Alain Zanini
Alain Zanini est une étude signée Constantino Serra, initialement publiée le 2 mars 2009 sur alainzannini.com, le site des lecteurs de Marc-Édouard Nabe.
« Alain Zannini, combien de n ? » c'est une question qui reviendra encore chez les personnes découvrant Nabe , au même titre que le nombre de l dans Billie Holiday, ou bien l'emplacement du h dans Django Reinhardt. Question à laquelle tout le monde, lecteurs, fans, ou même Wikipédia répondra avec indulgence : Alain Zannini, le nom réel de Marc-Édouard Nabe, et le titre de son gros roman, s'écrit Zannini, avec deux n plus un; alors que Marcel Zanini, nom de scène de Marcel Zannini son père s'écrit avec un n (fois 2) uniquement.

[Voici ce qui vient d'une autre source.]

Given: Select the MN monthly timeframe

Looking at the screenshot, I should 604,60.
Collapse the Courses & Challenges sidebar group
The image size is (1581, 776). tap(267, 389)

C'est assez simple en fait.
Il se trouve que justement non, simple ça ne l'est pas. C'est rarement si simple chez Nabe. Et en premier lieu du fait de l'immédiateté, trompeuse, de la clarté, de la transparence totale du texte. D’« éminents critiques » auront eu beau (auront eu laid surtout) se couvrir du ridicule de leurs avis définitifs, il est temps aujourd'hui de démontrer, comme l'auteur y invite, que ce sont eux, les premiers, qui n'y auront vu que du feu... (Sans parler de tel ou tel blogueur, de cadavres qui ne sauraient même pas y voir du feu, mais passons...) Comme souvent tout ce qui a l'air donné pour compte au sujet de Nabe il suffit de faire l'effort de s'y pencher un peu, d'un regard un tantinet exigeant, non-frigide et honnête, pour que la lecture, comme basculant dans un système de miroirs qui se déploient sans fin, ouvre à des abîmes de mises en perspectives insoupçonnées et de navigations fascinantes... Et c'est souvent dans le trou de serrure d'un détail minuscule que l'on découvre alors avec stupéfaction les recherches d'écriture les plus riches et les jeux les plus profonds.

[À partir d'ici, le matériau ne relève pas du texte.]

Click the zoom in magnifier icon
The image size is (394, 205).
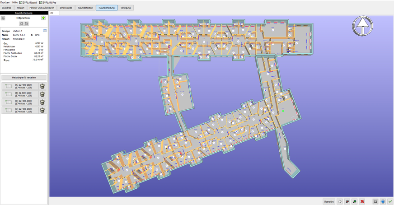click(x=355, y=201)

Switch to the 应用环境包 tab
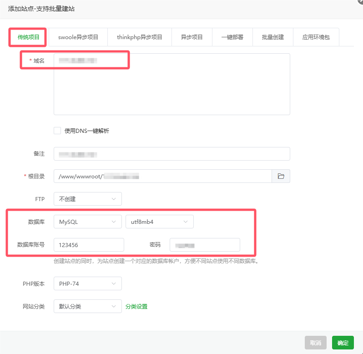coord(316,37)
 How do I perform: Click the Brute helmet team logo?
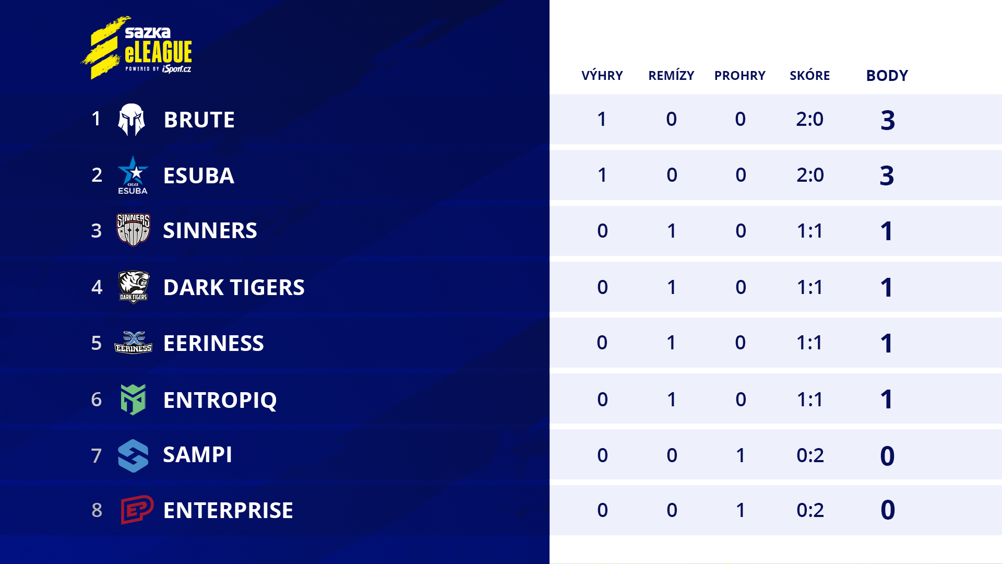132,120
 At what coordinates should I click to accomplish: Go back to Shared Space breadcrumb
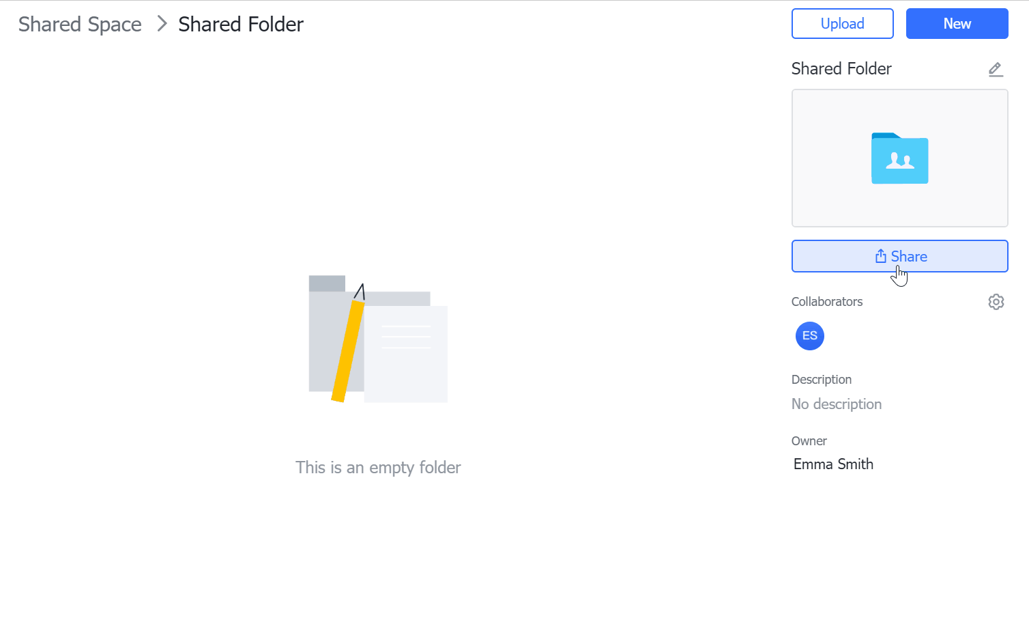[x=80, y=25]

Je fais sans doute partie aussi de ceux qui passent à côté d'un tas de détails primordiaux, mais au moins ai-je la sensation de le savoir. Un truc con ici : Je ne me serais jamais intéressé de la sorte aux n de Zannini, si je n'avais pas moi-même aussi, suite à une erreur originelle d'état civil un n à géométrie variable, mais dans mon prénom. Et si je n'avais pas ainsi une certaine idée de la conscience particulière qu'il y a à pouvoir choisir telle ou telle orthographe de signature, décalant la frontière qui sépare le nom du pseudonyme, faisant du nom, comme c'est le cas je crois dans la grammaire japonaise, un mot différent selon les âges, les périodes, les locuteurs ou les situations.
Donc si Alain Zannini (le livre) semblait magistralement épuiser la question fondamentale chez Nabe (alpha et oméga du cycle zanninien : Journal intime + roman) du pouvoir intrinsèque du nom porté (au sens propre) et ses implications ontologiques absolument déterminantes, peut-être était-ce pour mieux dissimuler que l'affaire Zannini ne se cantonnait pas à la seule dialectique entre le nom d'un écrivain et son pseudonyme en littérature. Le pseudonyme fût-il pluriel et même innombrable chez certains, comme Kierkegaard ou Pessoa. on le ramène trop vite à une « simple » question de double... Mais Nabe va plus loin je crois. En effet, très discrètement, la dualité du nom chez lui se révèle en vérité plutôt comme la partie apparente d'une trinité plus intime. 2 be 3 : Le nom du Père, du Fils et celui de l'Esprit, pourrait-on bien sûr symboliquement dire : Alain Zannini alias Marc-Edouard Nabe ou Alain Zanini (ils ne sont pas trop de trois ...). Alain Zanini donc, et la lettre volée ! Il existe sous les yeux des lecteurs et depuis toujours un Alain Zanini, identité niée d'emblée elle aussi, et tout d'abord par les puristes, (un comble ! ) quasiment inconnue et assez énigmatique avec laquelle il serait temps d'essayer de faire connaissance enfin.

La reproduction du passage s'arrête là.